Interiors

How an 85-year-old furniture company kept its eyes on the horizon

By Anna Clarke

25hours Indre By hotel in Copenhagen where all the furniture is Danish brand Holmris B8 .

The Danish furniture brand Holmris B8 found its root in Jutland back in 1937, and hasn’t stayed still since

It’s a difficult thing to work with a parent. Not everyone would opt to do it. Even if you have a good relationship, it’s quite a commitment to spend every waking (and working) moment with them. Coffee breaks, meetings, and everything in between. But for Henrik Holmris, the creative director and founder of furniture brand Holmris B8, joining the family firm was always a given. “I’m the third generation. We have been like a small craftsman factory for many, many years,” explains Holmris.

Advertisement

For over 85 years in fact, across three generations, Holmris B8 has been family owned – well, up until 2017 that is. But the business began life as two sides of one coin: two Jutland-based companies, Holmris, which was started by Henrik’s grandfather in 1937, and B8, founded as the Bjerringbro sawmill by Martin and Kristian Bach in 1914, both with the will to create top-level quality Scandinavian designed furniture. When things started off, Henrik recalls, “we had only one lady in the office. And that's how it started and then we grew the company.”

25hours Indre By hotel in Copenhagen.

Beginning life as a small workshop nestled in the small town of Bjerringbro, in central Denmark, the 26-year-old cabinet maker Søren Holmris, Henrik’s grandfather, armed with just wood working tools and a pipe dream to make beautiful Nordic furniture. A sentiment that’s carried through until present day: “It’s a very Nordic and Scandinavian look. It's a very clean combination of wood and, in recent years, a lot of white and black. We work with a lot of external Danish designers, so we are very Scandinavian,” he says.
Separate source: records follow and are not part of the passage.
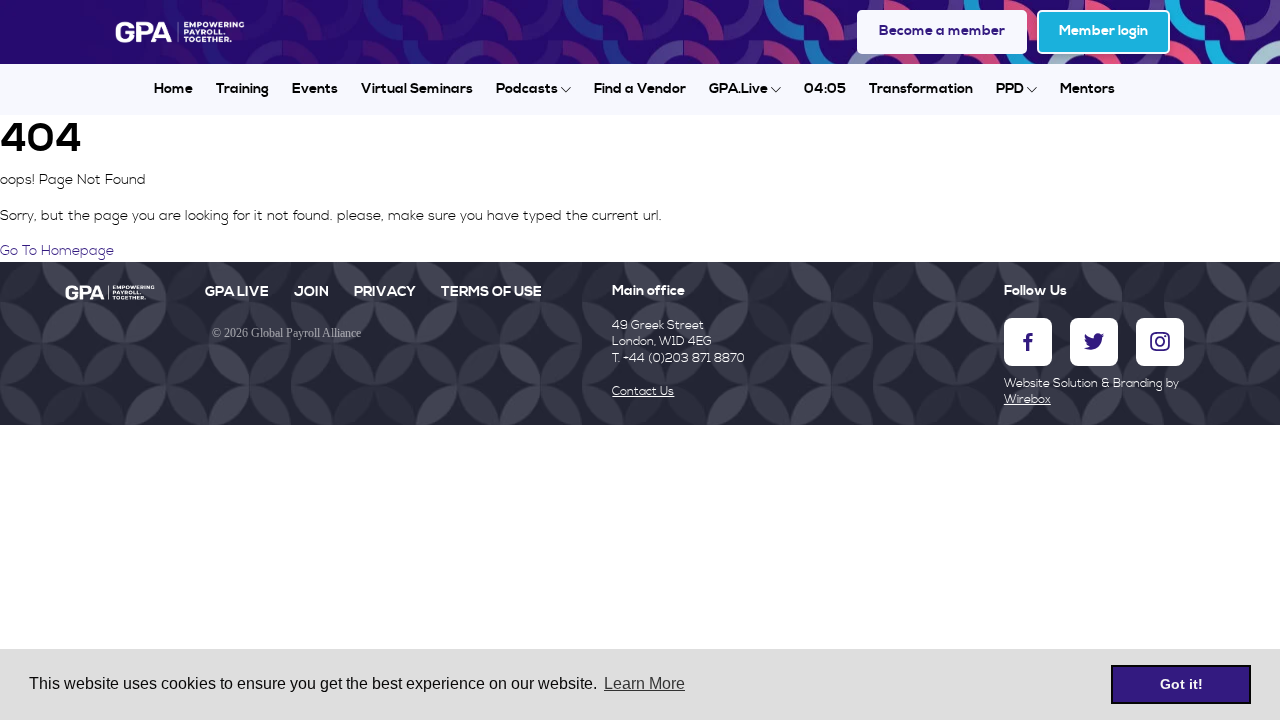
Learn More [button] (644, 683)
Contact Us (643, 391)
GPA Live (237, 292)
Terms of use (491, 292)
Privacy (385, 292)
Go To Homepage (57, 251)
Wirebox (1027, 399)
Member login (1103, 31)
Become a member (942, 31)
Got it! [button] (1181, 684)
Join (311, 292)
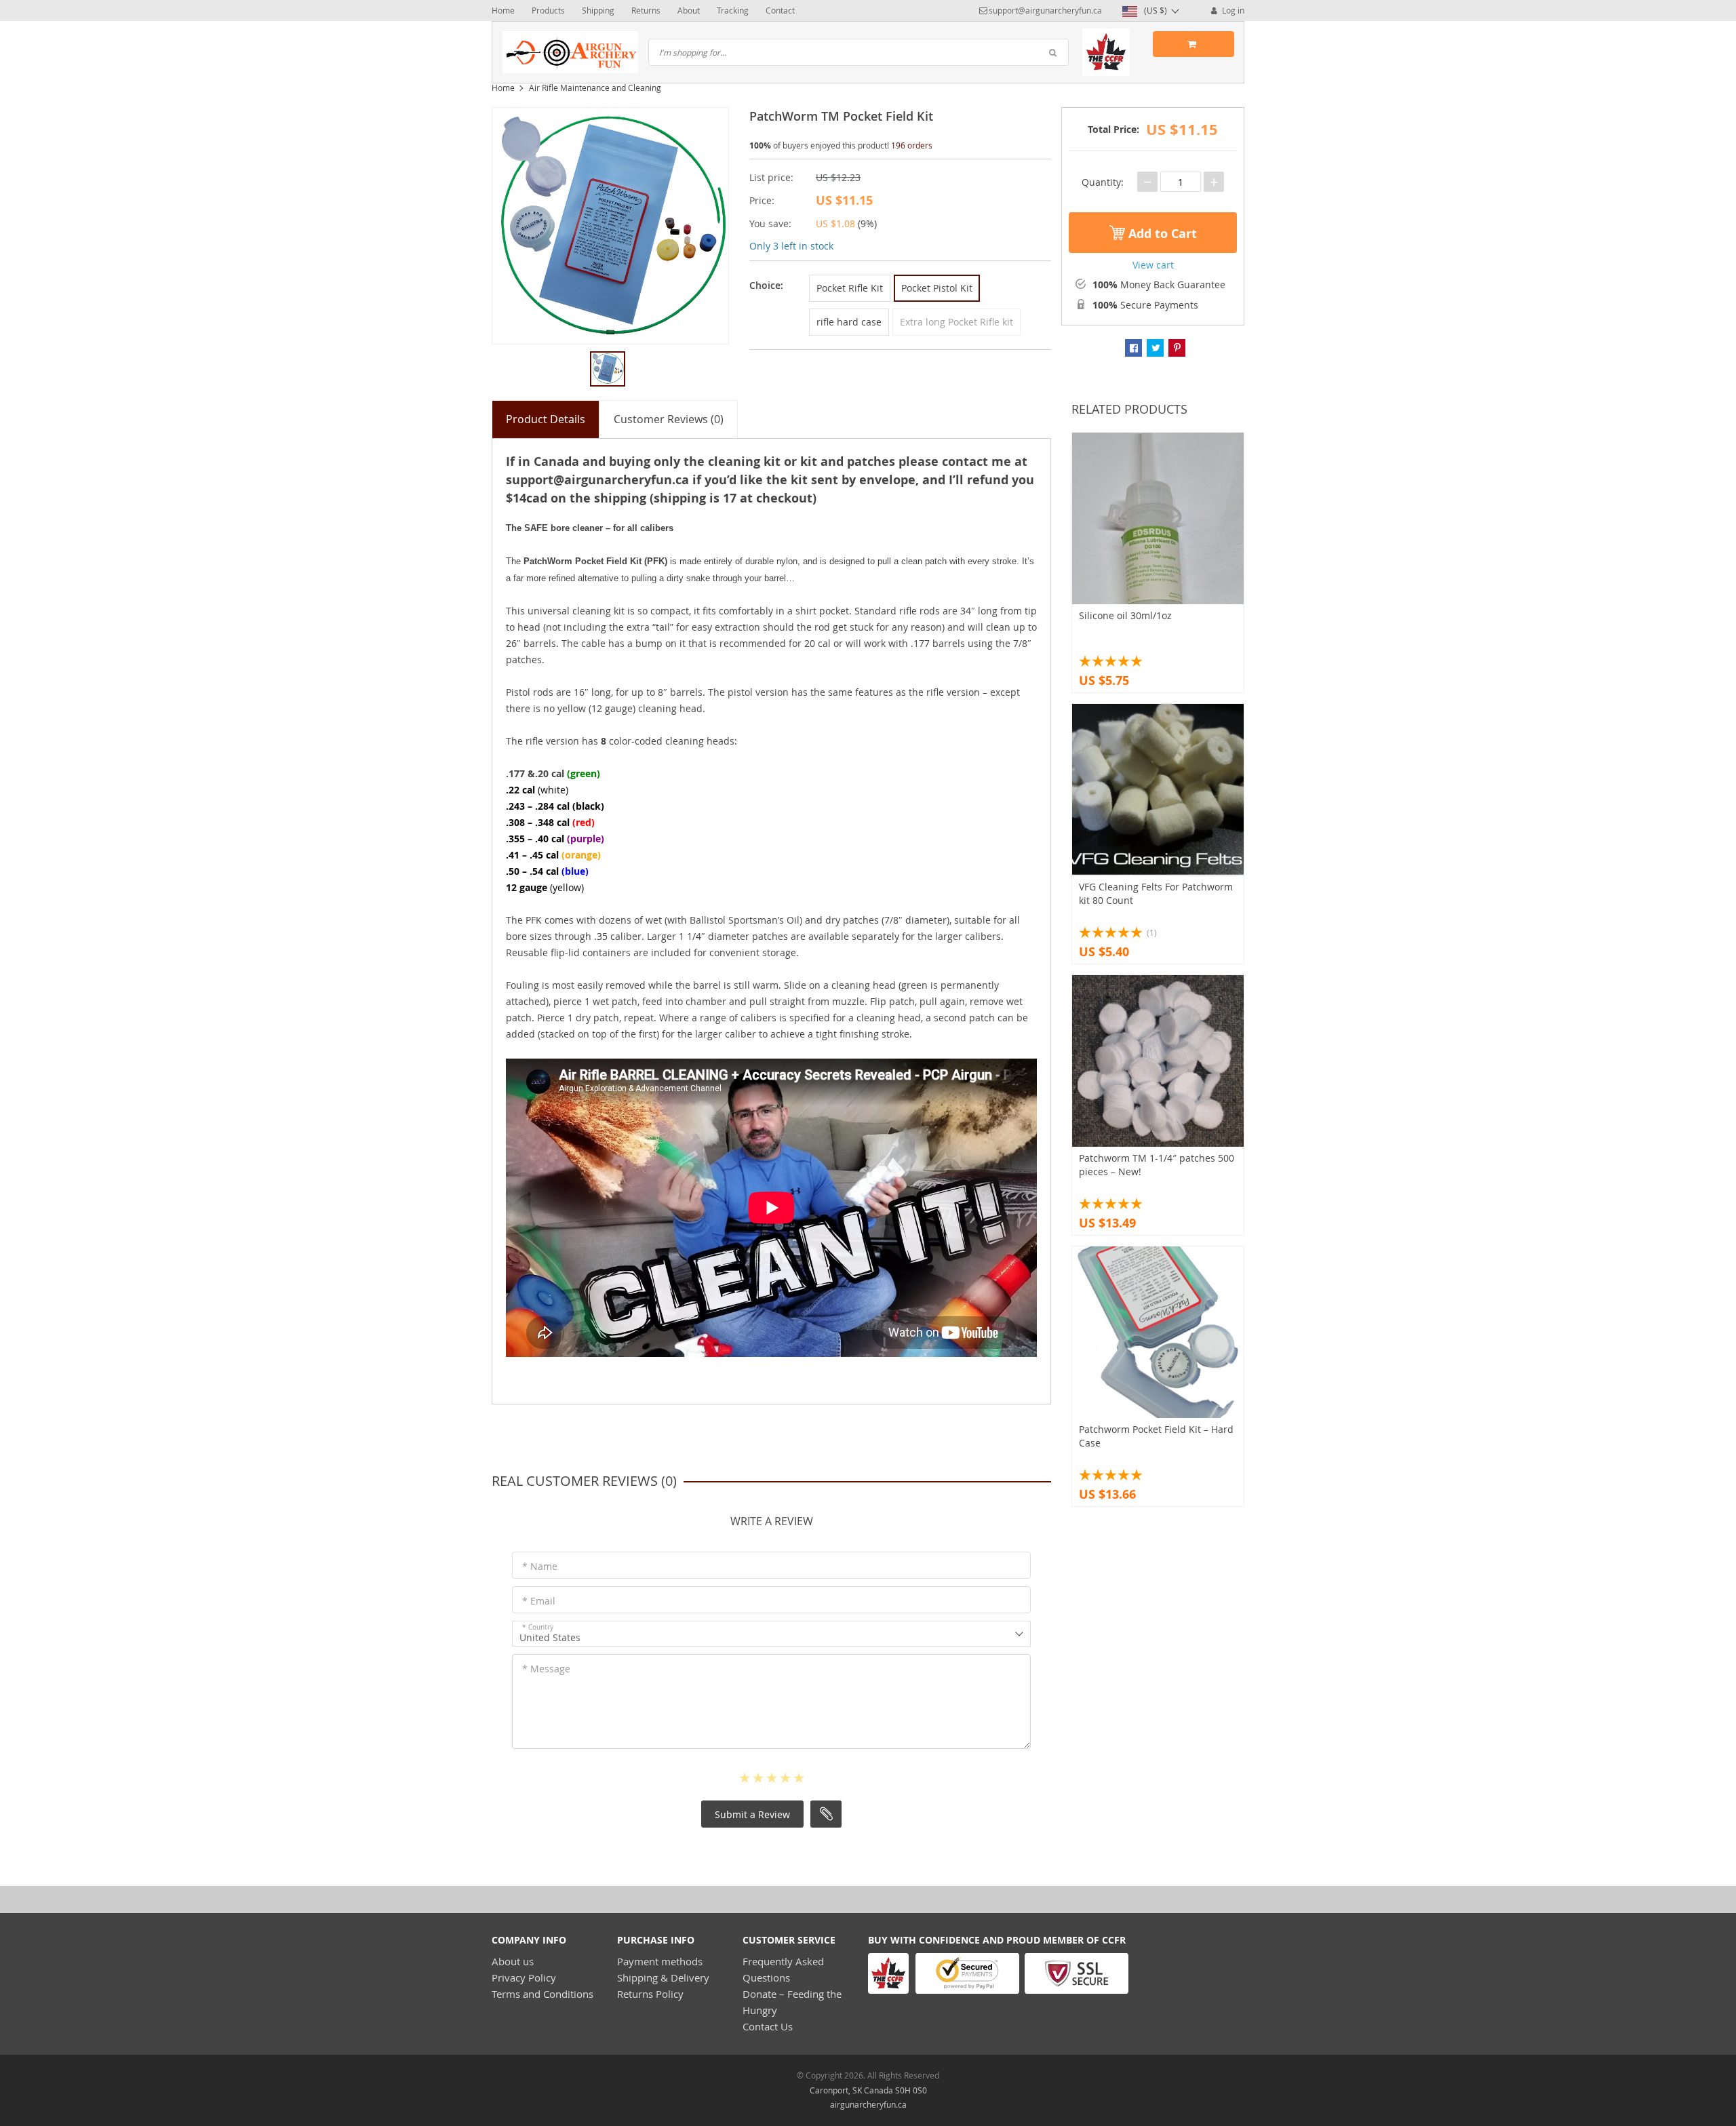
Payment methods (660, 1961)
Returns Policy (650, 1994)
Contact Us (768, 2026)
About (688, 10)
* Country (537, 1627)
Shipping (598, 10)
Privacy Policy (524, 1977)
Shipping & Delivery (663, 1977)
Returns (645, 10)
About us (513, 1961)
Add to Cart (1161, 233)
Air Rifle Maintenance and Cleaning (595, 87)
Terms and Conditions (542, 1994)
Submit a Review (752, 1814)
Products (548, 10)
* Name (539, 1566)
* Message (546, 1668)
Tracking (733, 10)
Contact (780, 10)
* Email (538, 1600)
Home (503, 10)
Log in (1232, 10)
By the time the 1950s came around, Holmris was creating a lot of teak pieces: sideboards and cabinets, items popular beyond Nordic shores in America, where a lot of Scandinavian people had emigrated after the first and second world war. While today, Holmris B8 is made up of 40% of their own design and 60% reselling other elevated design brands, such as Hay or Floss. And one of their biggest areas of business is kitting out private companies, like they have done with us here at Vogue Scandinavia, where we have been lucky enough to include the brand’s minimalist-style s60 desk in our (almost-finished) new office space, in Stockholm’s Lärkstaden. A super slim built shape, with elevated detailing including cable management and the adjustable ability to sit or stand.

Hotel Villa Copenhagen.

Beyond offices, Holmris B8 have fitted out major design projects including the bold and vibrant 25hours Indre By hotel in Copenhagen. “We sold every single piece of furniture for that hotel,” explains Henrik. The interior was created by British Martin Brudnizki Design Studio MBDS, but all the furniture was Holmris B8. “It's a crazy, crazy hotel. You have thousands of different small pieces on the walls, lamps, all the bathrooms are different with some very nice colours... It’s a really, really nice piece of art – made in the heart of Copenhagen,” he says.

They also upcycle pieces too. Having worked on Copenhagen University’s brand new innovation centre, known as Lighthouse, which is decorated with furniture either found in the university’s own basement, upcycled or from the Holmris B8’s donation scheme for old furniture. “That was really crazy,” recalls Henrik, “because we hand-crafted a lot of nice pieces of furniture on site, with our own very professional fillers. They built small benches, they built a whole meeting table and put new rolls of linoleum on top. It's a fantastic story.”

The Lighthouse project is indicative of how much emphasis the company puts on sustainability. Holmris B8 is passionate about the circular economy when it comes to furniture design, having already donated 90,000 pieces of old furniture over the past five years. They also sell used furniture, items which they’ve taken back, tested and then given a fresh two years warranty, in order to encourage more organisations, like themselves, to make do and mend. While furniture-lovers can also do their part, however small, by buying a tree directly through Holmris B8, just as the original B8 did all those years ago. “When B8 was already part of our company as a sawmill in 1914, they planted trees,” recalls Henrik. A forward-looking brand, even back then – in many ways, some things haven’t changed at all.